Now that the US dollar switched into recovery mode, the bullion looks set to extend the decline in the short term. The greenback continues to derive support from higher yields and persistent concerns over the Fed’s aggressive tightening path, pressuring the non-yielding metal in the process. The XAU/USD pair was challenging the $1,830 zone earlier on Wednesday before turning positive ahead of the North American trading.
The technical picture has deteriorated since yesterday’s break below $1,850. Should the bullion fail to cling onto gains, a daily close under $1,830 would add to the bearish pressure and could pave the way towards the $1,800 figure eventually. Also, the yellow metal is yet to conform to recovery above the 20- and 200-DMAs.
The latest ascent in the dollar was due to fresh hawkish remarks from the Fed officials.
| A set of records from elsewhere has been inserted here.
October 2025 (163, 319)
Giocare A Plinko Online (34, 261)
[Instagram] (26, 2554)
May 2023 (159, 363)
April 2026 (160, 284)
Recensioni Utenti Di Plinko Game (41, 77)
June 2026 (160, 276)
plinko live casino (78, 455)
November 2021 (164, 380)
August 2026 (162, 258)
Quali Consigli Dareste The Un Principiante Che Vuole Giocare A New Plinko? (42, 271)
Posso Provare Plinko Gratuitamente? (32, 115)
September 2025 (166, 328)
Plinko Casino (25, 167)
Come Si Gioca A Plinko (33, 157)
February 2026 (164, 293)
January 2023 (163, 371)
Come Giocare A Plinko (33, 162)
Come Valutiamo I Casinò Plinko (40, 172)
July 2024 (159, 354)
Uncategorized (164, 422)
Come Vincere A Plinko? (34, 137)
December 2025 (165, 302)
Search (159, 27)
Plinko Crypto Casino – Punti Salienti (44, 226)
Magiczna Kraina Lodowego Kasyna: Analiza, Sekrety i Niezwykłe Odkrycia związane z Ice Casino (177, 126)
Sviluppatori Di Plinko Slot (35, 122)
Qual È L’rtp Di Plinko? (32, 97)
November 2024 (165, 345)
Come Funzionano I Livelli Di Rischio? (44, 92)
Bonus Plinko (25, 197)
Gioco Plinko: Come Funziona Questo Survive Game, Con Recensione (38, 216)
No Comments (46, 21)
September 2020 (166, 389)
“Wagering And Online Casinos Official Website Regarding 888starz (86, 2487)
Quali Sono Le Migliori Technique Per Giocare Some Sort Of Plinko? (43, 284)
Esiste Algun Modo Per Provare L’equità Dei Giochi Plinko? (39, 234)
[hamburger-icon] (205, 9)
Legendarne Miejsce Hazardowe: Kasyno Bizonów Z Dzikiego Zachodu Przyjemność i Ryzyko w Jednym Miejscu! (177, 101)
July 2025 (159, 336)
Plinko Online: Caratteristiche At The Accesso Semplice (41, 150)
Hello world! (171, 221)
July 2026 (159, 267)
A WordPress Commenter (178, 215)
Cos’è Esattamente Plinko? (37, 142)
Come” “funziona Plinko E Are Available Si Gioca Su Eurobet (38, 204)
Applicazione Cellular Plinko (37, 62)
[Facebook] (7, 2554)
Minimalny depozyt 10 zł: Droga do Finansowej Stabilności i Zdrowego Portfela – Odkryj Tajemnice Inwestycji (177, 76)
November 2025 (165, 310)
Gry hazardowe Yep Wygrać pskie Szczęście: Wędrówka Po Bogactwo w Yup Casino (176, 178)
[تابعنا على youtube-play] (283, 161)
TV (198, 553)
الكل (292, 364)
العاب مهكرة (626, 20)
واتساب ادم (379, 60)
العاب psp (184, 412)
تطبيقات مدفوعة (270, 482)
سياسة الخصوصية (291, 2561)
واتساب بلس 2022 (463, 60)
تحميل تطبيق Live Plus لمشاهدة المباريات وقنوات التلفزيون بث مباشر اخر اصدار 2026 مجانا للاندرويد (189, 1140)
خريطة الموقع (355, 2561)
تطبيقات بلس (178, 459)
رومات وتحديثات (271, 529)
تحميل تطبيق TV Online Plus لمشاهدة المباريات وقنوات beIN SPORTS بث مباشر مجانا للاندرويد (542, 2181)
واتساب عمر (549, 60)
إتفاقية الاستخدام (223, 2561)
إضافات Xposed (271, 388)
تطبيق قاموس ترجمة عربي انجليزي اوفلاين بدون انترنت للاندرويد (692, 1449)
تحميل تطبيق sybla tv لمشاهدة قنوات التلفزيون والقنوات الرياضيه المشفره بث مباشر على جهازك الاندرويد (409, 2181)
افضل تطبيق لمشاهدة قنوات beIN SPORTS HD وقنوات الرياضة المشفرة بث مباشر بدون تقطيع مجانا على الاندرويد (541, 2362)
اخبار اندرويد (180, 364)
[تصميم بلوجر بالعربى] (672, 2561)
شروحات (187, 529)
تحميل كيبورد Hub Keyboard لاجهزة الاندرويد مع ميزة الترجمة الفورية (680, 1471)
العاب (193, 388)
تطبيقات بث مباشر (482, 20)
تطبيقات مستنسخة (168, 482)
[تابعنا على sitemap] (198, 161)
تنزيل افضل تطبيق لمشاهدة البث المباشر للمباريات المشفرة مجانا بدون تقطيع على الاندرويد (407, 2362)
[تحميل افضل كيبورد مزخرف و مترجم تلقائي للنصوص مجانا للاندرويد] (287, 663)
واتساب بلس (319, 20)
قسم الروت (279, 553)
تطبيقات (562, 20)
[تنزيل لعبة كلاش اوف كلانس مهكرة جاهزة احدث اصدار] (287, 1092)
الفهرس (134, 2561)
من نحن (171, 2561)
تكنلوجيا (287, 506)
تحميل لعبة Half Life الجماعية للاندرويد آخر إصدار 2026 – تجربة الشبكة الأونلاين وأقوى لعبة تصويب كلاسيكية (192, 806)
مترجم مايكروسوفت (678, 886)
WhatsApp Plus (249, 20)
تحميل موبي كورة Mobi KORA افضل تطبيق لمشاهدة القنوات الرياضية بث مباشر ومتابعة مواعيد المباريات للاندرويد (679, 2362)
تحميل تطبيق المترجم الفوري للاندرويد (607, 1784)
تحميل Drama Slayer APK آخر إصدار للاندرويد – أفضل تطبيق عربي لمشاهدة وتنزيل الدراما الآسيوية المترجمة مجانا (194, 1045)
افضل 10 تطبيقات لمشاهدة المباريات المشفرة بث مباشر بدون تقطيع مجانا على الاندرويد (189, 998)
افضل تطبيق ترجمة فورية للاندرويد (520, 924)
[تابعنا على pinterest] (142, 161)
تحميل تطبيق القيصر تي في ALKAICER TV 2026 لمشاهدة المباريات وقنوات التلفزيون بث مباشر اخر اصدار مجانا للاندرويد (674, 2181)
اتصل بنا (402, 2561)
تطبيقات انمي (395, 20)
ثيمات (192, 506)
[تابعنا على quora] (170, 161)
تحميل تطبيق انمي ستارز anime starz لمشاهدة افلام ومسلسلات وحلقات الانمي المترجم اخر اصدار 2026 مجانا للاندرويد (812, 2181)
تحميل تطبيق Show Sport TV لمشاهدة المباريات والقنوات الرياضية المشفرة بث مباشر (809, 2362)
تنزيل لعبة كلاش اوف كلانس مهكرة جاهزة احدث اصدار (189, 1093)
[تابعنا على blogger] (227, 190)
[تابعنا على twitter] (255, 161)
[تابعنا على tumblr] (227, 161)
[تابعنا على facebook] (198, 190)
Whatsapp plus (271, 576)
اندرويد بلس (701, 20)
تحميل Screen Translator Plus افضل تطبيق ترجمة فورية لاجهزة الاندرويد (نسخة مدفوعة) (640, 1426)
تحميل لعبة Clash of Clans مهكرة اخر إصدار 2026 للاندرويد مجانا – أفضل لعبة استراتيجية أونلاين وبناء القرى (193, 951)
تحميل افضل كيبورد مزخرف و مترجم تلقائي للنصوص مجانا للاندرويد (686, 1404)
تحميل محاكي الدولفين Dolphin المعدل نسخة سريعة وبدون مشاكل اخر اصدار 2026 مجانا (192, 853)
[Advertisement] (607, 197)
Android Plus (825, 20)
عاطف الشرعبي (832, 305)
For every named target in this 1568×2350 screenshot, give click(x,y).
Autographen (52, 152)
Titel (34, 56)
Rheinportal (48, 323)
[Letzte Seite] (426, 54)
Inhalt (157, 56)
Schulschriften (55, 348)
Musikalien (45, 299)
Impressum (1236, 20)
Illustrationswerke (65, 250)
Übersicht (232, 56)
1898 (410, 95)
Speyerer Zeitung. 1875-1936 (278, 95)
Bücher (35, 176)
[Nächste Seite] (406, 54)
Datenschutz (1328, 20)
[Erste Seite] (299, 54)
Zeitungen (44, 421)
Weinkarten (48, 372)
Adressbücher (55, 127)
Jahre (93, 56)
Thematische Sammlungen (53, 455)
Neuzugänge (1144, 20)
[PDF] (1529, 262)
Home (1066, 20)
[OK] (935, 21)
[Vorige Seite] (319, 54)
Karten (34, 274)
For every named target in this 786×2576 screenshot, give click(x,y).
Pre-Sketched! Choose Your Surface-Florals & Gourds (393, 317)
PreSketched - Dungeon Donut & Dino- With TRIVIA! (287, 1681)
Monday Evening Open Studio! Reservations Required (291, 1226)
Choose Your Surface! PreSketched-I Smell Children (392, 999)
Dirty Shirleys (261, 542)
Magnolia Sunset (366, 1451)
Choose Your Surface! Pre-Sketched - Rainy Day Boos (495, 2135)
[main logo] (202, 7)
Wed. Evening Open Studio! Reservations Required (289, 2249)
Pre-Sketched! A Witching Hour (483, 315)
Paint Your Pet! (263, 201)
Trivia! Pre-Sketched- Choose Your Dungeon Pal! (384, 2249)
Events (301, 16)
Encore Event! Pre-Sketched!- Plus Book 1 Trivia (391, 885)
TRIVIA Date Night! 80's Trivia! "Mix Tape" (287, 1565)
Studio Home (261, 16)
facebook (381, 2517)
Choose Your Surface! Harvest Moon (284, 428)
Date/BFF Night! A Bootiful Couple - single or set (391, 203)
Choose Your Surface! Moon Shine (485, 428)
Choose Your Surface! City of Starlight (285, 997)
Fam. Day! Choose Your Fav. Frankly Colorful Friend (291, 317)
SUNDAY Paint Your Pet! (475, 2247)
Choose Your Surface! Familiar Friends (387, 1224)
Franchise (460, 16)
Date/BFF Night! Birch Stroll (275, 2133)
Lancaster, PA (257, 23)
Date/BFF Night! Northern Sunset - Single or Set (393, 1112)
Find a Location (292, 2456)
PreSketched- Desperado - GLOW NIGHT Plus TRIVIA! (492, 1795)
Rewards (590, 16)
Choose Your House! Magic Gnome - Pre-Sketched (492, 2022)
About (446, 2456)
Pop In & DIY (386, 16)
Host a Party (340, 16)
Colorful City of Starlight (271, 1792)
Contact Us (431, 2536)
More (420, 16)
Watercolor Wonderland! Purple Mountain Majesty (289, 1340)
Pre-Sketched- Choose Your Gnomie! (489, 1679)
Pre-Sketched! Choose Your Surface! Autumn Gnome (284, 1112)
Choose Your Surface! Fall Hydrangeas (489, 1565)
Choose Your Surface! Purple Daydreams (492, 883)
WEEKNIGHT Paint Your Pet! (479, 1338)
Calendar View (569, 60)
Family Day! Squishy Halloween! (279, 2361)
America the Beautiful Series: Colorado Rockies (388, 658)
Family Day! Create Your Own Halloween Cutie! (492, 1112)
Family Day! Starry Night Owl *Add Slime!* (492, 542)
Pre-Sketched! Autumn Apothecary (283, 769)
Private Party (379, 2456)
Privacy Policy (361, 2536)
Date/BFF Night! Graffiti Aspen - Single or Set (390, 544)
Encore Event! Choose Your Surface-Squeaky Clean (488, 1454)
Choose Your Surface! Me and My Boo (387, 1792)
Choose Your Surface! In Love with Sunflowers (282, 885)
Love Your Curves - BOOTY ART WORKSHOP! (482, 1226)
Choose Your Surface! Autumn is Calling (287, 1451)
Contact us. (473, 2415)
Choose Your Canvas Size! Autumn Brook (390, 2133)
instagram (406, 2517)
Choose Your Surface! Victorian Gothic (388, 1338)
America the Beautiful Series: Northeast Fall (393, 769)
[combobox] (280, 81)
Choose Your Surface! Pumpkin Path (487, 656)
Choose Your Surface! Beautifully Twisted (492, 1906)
Christopher Waller backed a 50 bps rate hike for several meetings “until inflation eases back toward the central bank’s goal.” Still, the USD index lacks the momentum to overcome the 102.00 figure that continues to cap gains for the second session in a row.
Now, the market focus is shifting gradually towards the US nonfarm payrolls employment report due on Friday. Should the figures exceed expectations, the buck may rally ahead of the weekend, thus pressuring gold prices further. Depending on the magnitude of the dollar’s potential ascent, the metal could derail the $1,800 figure for the first time since mid-May.